Em um relatório detalhado verificando fatalidades em Gaza nos primeiros seis meses do conflito, o Escritório de Direitos Humanos da ONU (OHCHR) disse que “encontrou perto de 70% como crianças e mulheres, indicando uma violação sistemática dos princípios fundamentais do direito internacional humanitário” por parte dos militares israelenses.

O escritório acrescentou que, das mortes confirmadas, 80% ocorreram em edifícios residenciais ou habitações semelhantes, das quais 44% eram crianças e 26% eram mulheres.

Em uma série de estudos de caso examinados pela Anistia, a organização de direitos humanos destacou um ataque israelense mortal em um prédio residencial em Rafah em dezembro de 2023, que matou pelo menos 30 civis, incluindo 11 crianças.

Entre os mortos estavam Ayla Nasman, de três meses, que foi morta junto com sua mãe, avós e dois irmãos — com apenas cinco e quatro anos.

O pai de Ayla, Ahmad, sobreviveu ao ataque.

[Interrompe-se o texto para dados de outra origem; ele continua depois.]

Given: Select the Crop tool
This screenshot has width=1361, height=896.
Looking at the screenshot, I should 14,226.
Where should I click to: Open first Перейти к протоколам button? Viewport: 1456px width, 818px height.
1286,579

Ele disse que levou quatro dias para resgatar o corpo de Ayla dos escombros e que descobriu que sua filha de cinco anos, Arwa, havia sido decapitada pela explosão.

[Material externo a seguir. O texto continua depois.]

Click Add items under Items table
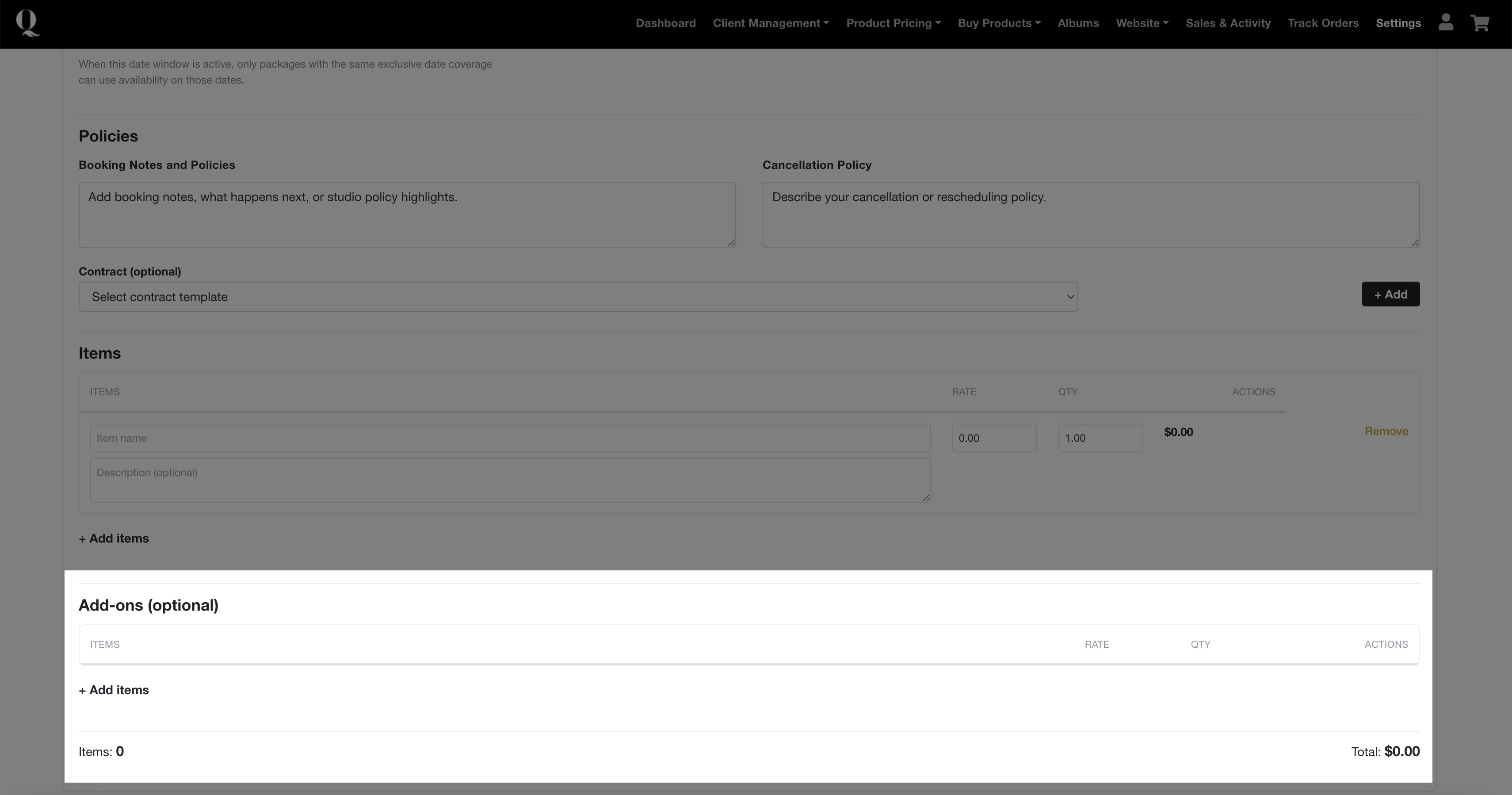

Crianças palestinas ficam perto do local de um ataque israelense a uma casa, em Rafah • 21/04/2024 REUTERS/Mohammed Salem

“Embora a investigação da Anistia Internacional tenha se concentrado apenas em uma pequena fração dos ataques aéreos de Israel, eles são indicativos de um padrão de ataques diretos ou indiscriminados repetidos pelos militares israelenses em Gaza ao longo do período de nove meses em análise”, disse a organização.

O relatório também se refere ao número de ferimentos registrados ao longo da guerra, que a Anistia Internacional disse que atende aos critérios da convenção da ONU de causar danos físicos ou mentais graves.

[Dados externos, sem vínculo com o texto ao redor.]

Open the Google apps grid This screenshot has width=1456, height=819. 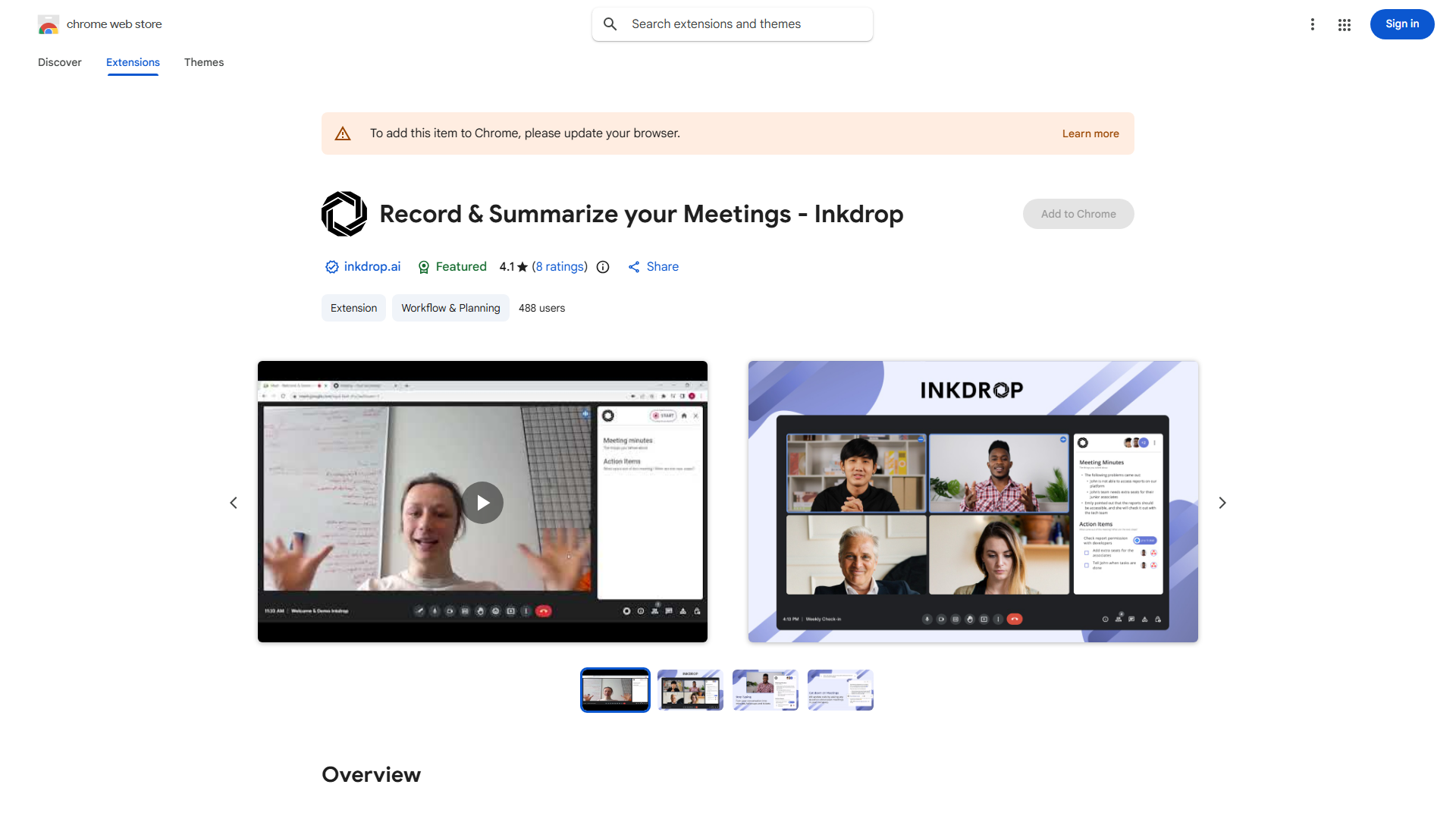(1344, 24)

De acordo com a Organização Mundial da Saúde da ONU, estima-se que aproximadamente 22.500 pessoas sofreram ferimentos que mudaram suas vidas, exigindo reabilitação de longo prazo até o final de julho, com mais de 3 mil amputações de membros relatadas.

Dados recentes do Ministério da Saúde Palestino colocam o número total de ferimentos registrados em mais de 100 mil.

À medida que a situação humanitária em Gaza se torna mais desesperadora, a Anistia Internacional diz que Israel levou a população palestina dentro do enclave “à beira do colapso”, observando as “condições desastrosas” dentro da faixa, causadas pela destruição de infraestrutura crítica por Israel.

As evidências apresentadas no relatório exploram a crise de fome cada vez mais profunda que os civis em Gaza estão enfrentando, com obstruções à ajuda humanitária vital que chega à faixa.

De acordo com a ONU, o número de caminhões de ajuda entrando em Gaza foi criticamente baixo em novembro, com a quantidade de caminhões de alimentos recebidos no mês passado equivalendo a apenas 36% da média mensal desde 2023.

O relatório da Anistia também analisa o deslocamento forçado em massa de palestinos em “condições inseguras e desumanas”, com civis repetidamente ordenados pelos militares israelenses a se retirarem para as chamadas “zonas humanitárias”, que oferecem pouco em termos de abrigo e têm sido repetidamente alvos de ataques aéreos israelenses.

“Israel deslocou à força 90% dos 2,2 milhões de habitantes de Gaza, muitos deles várias vezes, para bolsões de terra cada vez menores e em constante mudança que careciam de infraestrutura básica, forçando as pessoas a viver em condições que as expuseram a uma morte lenta e calculada.”

Em uma declaração na quarta-feira (4), Callamard disse que as descobertas condenatórias da organização “devem servir como um chamado de alerta” para a comunidade internacional, destacando que os estados que continuam a transferir armas para Israel podem correr o risco de se tornarem cúmplices de genocídio.

“Todos os estados com influência sobre Israel, particularmente os principais fornecedores de armas como os EUA e a Alemanha, mas também outros estados-membros da UE, o Reino Unido e outros, devem agir agora para pôr fim imediato às atrocidades de Israel contra os palestinos em Gaza”, disse Callamard.

“Isso é genocídio. Deve parar agora”, acrescentou.